看意思是他在毒品作用下写歌 清醒时再修改?
ZenMan1
5/16/2017 11:08 AM PDT
People are very confused these days about what is "poetry" and what isn't. The Modernist experiments of the first half of the 20th Century confused a lot of semi-literate souls (like public school teachers). Lines of emotionally tinged prose written in eccentric, disjointed patterns on a page are not poetry. Real poetry is rooted in song and dance, but has an independent existence. If a composition has no recognizable rhythmic or lyric (sonic) components, it's just prose no matter what the typography looks like.
This disqualifies as poetry 75-85% of everything that has been presented to the public as "poetry" in the 20th Century, even if the work has won prizes and "critical acclaim" and the author is famous.
If you want to know what the human race has considered to be poetry, what defines poetry, you need to read a healthy, representative selection of works written from the time of Homer to the end of the 19th Century in the original languages when you're able. All of it has rhythmic and lyric (song like) qualities that make it easily distinguishable from prose.
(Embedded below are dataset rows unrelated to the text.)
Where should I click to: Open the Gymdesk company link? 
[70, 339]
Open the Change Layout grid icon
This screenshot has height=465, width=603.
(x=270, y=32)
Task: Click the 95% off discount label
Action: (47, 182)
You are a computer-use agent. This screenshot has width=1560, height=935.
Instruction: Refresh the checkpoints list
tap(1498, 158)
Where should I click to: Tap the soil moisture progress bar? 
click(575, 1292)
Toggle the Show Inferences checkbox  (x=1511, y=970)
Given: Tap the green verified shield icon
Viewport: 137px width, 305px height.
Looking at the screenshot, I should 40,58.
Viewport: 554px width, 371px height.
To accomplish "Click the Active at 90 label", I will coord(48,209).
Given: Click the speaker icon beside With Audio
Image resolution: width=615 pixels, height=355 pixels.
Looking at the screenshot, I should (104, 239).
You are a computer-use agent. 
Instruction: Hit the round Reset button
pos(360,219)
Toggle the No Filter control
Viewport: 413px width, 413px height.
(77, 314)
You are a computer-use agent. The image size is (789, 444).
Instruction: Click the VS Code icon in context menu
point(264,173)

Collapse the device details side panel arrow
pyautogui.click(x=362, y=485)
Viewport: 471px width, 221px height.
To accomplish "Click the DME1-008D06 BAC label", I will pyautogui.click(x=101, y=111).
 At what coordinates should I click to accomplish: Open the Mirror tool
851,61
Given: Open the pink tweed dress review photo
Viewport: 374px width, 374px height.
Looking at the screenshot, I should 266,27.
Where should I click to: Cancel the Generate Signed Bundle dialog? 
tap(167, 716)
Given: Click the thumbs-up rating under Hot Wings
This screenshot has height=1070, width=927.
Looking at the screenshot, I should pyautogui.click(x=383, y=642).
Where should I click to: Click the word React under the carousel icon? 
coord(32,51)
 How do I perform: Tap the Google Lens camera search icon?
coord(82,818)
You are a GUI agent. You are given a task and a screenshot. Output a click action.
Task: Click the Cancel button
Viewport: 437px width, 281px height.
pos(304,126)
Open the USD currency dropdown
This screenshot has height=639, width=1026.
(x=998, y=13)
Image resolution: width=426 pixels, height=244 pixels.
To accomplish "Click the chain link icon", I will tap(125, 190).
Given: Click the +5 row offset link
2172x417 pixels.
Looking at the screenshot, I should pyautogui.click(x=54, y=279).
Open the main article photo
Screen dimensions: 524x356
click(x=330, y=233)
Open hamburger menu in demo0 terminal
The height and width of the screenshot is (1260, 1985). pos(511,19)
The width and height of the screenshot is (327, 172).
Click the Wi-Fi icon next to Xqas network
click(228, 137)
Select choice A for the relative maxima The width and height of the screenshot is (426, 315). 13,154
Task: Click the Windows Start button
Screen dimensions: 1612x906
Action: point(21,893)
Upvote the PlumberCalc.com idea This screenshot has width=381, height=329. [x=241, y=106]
Dylan is an interesting case. Many of his famous and most loved songs have lyrics that are the product of free association while on drugs -- they are "surreal" and suggestive of meaning without actually meaning anything much. Yes, Coleridge's "Kubla Khan; or, A Vision in a Dream: A Fragment" originated in an opium trip, but he obviously had a go at it again while he came down, and it makes sense to the reader in a way many of Dylan's unedited products don't. Being "experimental" doesn't make something "poetical," or, in Dylan's case, even grammatical. Dylan's works are "pop songs" and have pleased, and even inspired, many people. Does that make them "poetry" or "literature"? I can give you a definitive "Maybe, but probably not" on that.